Was it appropriate to decline to make an order prohibiting the publication of
Dr Kewene’s name?
[48] The Tribunal considered all of the various matters which were advanced on Dr Kewene’s behalf. These included potential harm to his reputation, his position as a role model to Māori, the submission that the detriment arising from publication was disproportionate to the charge, Dr Kewene’s standing in the community, the
submission that there was no public interest outweighing the prejudicial effects on
20 Tonga v Director of Proceedings HC Christchurch CIV 2005-409-2244, 21 February 2006 at [42].
21 B v B HC Auckland 4/92 6 April 1993 at 99.
Dr Kewene and Raukura, and the submission that the interests of the public were not advanced by publication. It noted that there had been an earlier application for interim name suppression and it recorded the concerns expressed on Dr Kewene’s behalf at that stage.
[49] It cannot be said that the Tribunal failed to take into account relevant considerations or that it took into account irrelevant considerations.
[50] The Tribunal noted that there was limited evidence to support the application, and it did not accept that there was sufficient evidence of any detrimental effect that might arise in respect of Dr Kewene’s position as a role model or his standing in the community. That was a conclusion which was open to it. I have read the affidavits filed. There was very little, other than bald assertion, to support the application for permanent name suppression.

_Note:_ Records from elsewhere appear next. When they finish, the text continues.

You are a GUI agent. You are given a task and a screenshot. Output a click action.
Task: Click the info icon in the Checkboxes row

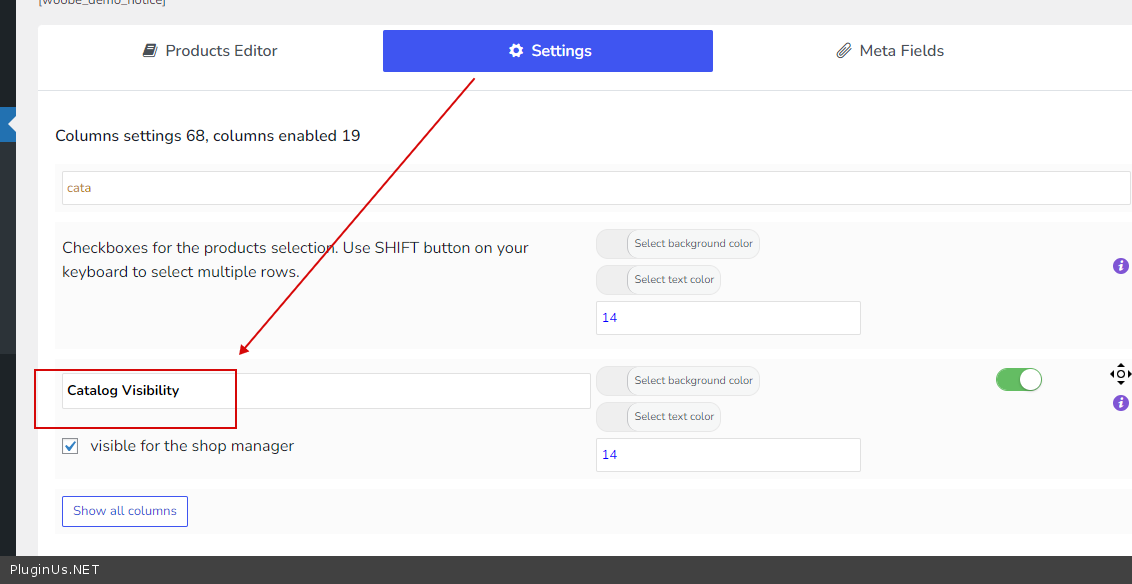tap(1121, 266)
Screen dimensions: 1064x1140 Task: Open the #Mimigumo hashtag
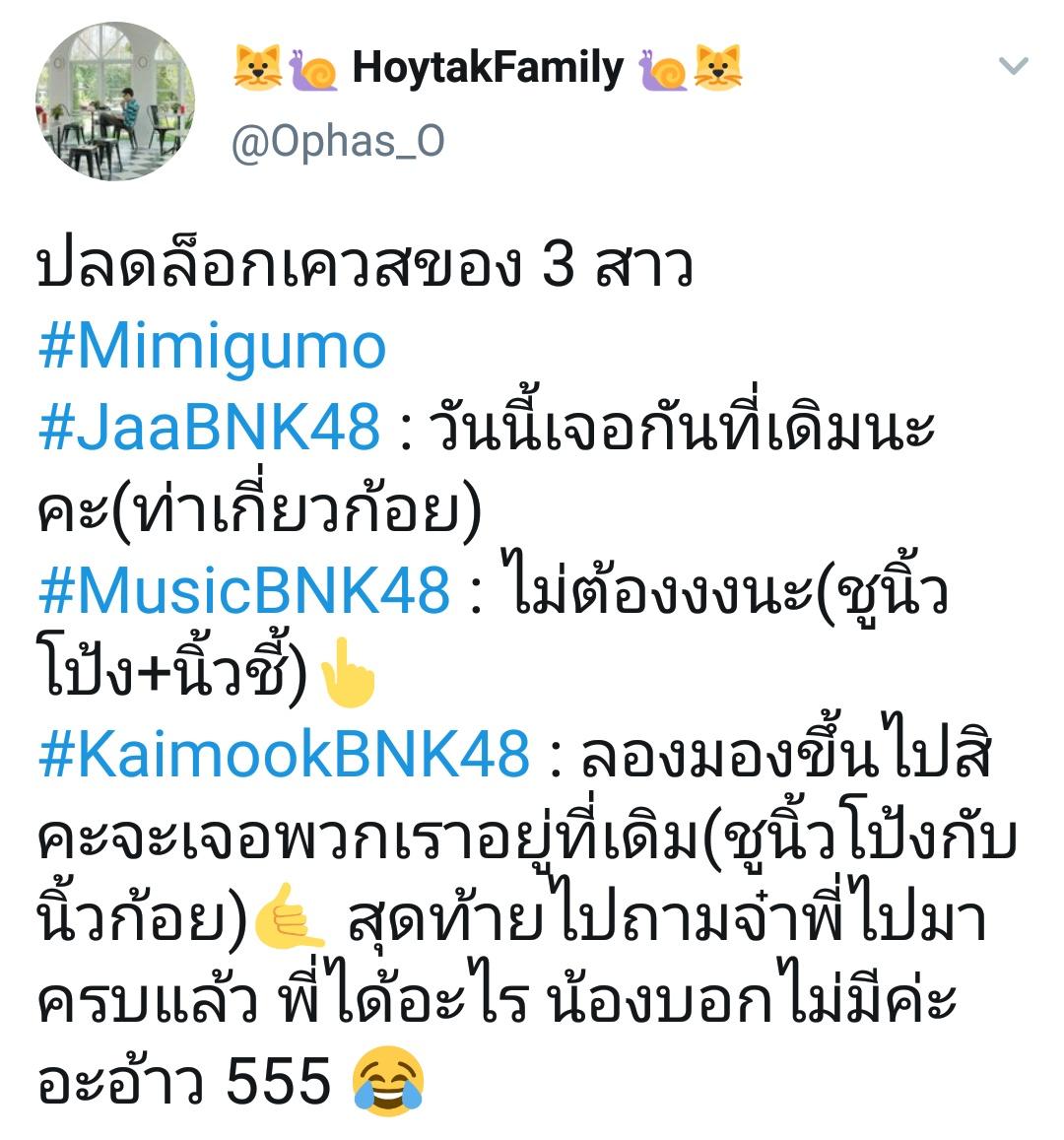(x=212, y=347)
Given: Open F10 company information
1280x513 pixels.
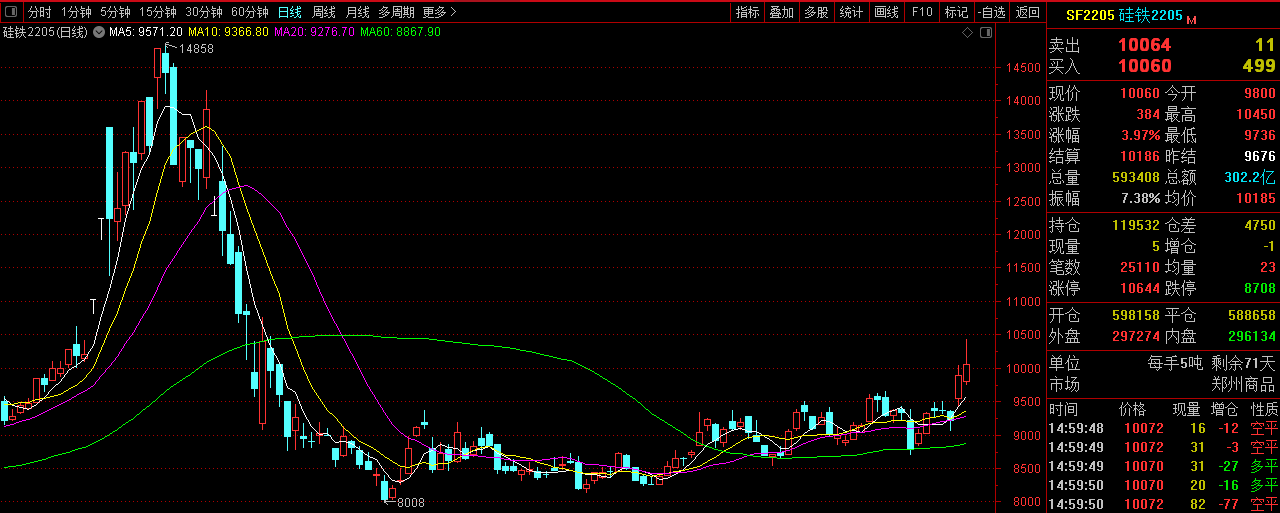Looking at the screenshot, I should click(x=921, y=12).
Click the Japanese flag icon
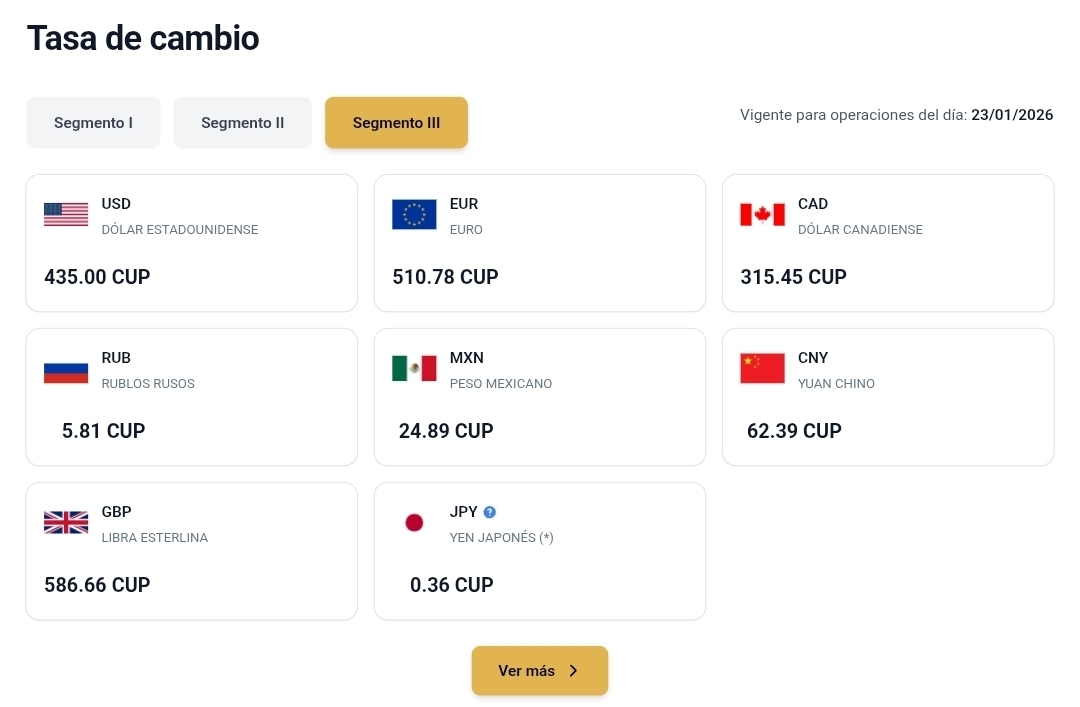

[51] The Tribunal accepted that Dr Kewene had made but “a small lapse” in relation to the renewal of his practising certificate. It is clear from the Tribunal’s decision that it did not consider that the offence was particularly serious, and that Dr Kewene’s offending was very much at the lower end of the scale. It nevertheless reached the conclusion that publication of his name would not interfere with the reputation he has built up over the years.
[52] The Tribunal did not accept the assertion that its decision might be misinterpreted. It held that its decision, which clearly identified the various mitigating factors relied on, and emphasised the relatively low level of offending had to speak for itself.
[53] I am not persuaded that there was any error of law or principle by the Tribunal, or that its decision was plainly wrong in relation to any of these matters. The conclusion reached by the Tribunal was open to it, on the materials which were before it.
[54] In the circumstances, the appeal is dismissed.
Costs
[55] The Committee seeks costs.
[56] I would invite the parties to try and reach agreement in this regard. The appeal has already been classified as category 2 for costs purposes. It is my preliminary view that costs should be assessed on a 2B basis.
[57] In the event that the parties cannot agree on costs, I direct as follows:
(a) A memorandum as to the costs sought is to be filed and served within
10 working days of the date of this judgment.
(b)Any memorandum in response is to be filed and served within a further 10 working days.
(c) Memoranda are not to exceed five pages.
I will then deal with the issue of costs on the papers, unless I require the assistance of counsel.